**Requirements**
Rewrite the records from the line containing "Task: Sort by the Created Date column header" through the end of the records as a numbered list, omitting any blank lines.

**Provided records**
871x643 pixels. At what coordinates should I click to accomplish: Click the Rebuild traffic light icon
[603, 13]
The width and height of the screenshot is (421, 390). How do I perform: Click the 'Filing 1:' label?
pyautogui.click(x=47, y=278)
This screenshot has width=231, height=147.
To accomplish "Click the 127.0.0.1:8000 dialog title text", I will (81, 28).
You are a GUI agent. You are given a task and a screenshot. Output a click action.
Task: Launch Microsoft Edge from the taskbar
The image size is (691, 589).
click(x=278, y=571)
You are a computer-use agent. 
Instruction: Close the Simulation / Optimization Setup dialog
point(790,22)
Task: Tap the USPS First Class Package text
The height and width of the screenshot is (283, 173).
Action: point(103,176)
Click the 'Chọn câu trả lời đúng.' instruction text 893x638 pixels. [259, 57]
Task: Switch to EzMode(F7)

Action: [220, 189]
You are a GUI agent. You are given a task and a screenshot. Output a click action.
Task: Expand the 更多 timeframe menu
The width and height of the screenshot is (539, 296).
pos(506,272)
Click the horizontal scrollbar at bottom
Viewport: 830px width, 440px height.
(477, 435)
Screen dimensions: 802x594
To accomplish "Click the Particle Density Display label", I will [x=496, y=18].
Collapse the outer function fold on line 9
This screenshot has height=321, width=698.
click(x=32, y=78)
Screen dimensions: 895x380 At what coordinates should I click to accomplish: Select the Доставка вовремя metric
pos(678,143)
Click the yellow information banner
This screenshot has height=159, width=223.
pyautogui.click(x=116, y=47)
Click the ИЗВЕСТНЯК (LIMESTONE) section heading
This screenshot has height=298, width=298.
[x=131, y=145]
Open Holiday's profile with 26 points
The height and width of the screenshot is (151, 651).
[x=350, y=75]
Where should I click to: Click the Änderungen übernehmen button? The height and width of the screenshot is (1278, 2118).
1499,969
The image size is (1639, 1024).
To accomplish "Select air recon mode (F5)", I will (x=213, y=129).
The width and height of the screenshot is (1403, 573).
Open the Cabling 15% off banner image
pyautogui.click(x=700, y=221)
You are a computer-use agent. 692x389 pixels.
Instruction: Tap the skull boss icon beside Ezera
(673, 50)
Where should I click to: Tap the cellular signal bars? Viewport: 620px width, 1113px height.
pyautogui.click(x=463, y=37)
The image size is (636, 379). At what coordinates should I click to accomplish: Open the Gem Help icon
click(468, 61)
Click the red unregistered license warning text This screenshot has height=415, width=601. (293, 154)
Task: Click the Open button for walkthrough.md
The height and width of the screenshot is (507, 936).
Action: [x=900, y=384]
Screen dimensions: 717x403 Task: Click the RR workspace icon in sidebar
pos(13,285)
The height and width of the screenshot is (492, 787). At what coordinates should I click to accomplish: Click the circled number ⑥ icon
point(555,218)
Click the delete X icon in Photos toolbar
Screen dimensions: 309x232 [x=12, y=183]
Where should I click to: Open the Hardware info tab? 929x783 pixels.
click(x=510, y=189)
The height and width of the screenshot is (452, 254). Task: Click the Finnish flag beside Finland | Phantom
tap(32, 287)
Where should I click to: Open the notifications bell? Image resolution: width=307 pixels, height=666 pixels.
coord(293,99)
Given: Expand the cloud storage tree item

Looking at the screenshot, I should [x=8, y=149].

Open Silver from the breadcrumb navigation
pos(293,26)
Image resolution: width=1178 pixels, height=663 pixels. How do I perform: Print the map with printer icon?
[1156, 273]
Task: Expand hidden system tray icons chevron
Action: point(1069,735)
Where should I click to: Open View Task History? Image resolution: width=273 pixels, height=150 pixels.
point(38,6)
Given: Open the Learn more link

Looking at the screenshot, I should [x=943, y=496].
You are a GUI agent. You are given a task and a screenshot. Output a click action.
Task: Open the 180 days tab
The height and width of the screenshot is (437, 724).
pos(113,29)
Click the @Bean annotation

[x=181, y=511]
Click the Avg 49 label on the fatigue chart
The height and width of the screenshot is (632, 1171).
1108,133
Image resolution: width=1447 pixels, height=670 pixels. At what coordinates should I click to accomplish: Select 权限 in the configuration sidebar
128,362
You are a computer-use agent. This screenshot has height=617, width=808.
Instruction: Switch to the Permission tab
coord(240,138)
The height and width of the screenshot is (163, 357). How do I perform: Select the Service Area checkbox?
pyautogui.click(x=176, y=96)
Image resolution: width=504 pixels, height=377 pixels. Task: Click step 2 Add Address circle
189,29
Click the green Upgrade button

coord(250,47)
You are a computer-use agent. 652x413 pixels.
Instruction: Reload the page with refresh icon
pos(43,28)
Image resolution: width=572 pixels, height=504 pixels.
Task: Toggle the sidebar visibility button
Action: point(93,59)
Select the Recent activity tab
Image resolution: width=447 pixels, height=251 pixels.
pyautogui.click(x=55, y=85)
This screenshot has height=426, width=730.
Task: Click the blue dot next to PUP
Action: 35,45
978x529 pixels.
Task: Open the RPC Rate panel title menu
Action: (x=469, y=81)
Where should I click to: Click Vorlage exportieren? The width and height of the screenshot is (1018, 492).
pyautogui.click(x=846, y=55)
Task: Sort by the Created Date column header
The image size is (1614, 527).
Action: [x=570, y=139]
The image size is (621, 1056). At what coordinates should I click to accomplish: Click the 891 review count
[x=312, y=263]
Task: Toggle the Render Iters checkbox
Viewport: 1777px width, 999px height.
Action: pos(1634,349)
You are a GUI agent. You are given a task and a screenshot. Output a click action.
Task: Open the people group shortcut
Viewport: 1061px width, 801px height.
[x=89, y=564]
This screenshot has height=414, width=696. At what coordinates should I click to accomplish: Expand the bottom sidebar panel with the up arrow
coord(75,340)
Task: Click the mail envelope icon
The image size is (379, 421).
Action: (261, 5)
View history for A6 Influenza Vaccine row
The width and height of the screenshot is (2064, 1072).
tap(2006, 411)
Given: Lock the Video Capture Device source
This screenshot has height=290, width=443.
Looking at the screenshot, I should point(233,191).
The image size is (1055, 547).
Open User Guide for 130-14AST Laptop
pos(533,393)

**Response to the task**
1. Task: Sort by the Created Date column header
2. The image size is (1614, 527).
3. Action: [x=570, y=139]
4. The image size is (621, 1056). At what coordinates should I click to accomplish: Click the 891 review count
5. [x=312, y=263]
6. Task: Toggle the Render Iters checkbox
7. Viewport: 1777px width, 999px height.
8. Action: pos(1634,349)
9. You are a GUI agent. You are given a task and a screenshot. Output a click action.
10. Task: Open the people group shortcut
11. Viewport: 1061px width, 801px height.
12. [x=89, y=564]
13. This screenshot has height=414, width=696. At what coordinates should I click to accomplish: Expand the bottom sidebar panel with the up arrow
14. coord(75,340)
15. Task: Click the mail envelope icon
16. The image size is (379, 421).
17. Action: (261, 5)
18. View history for A6 Influenza Vaccine row
19. The width and height of the screenshot is (2064, 1072).
20. tap(2006, 411)
21. Given: Lock the Video Capture Device source
22. This screenshot has height=290, width=443.
23. Looking at the screenshot, I should point(233,191).
24. The image size is (1055, 547).
25. Open User Guide for 130-14AST Laptop
26. pos(533,393)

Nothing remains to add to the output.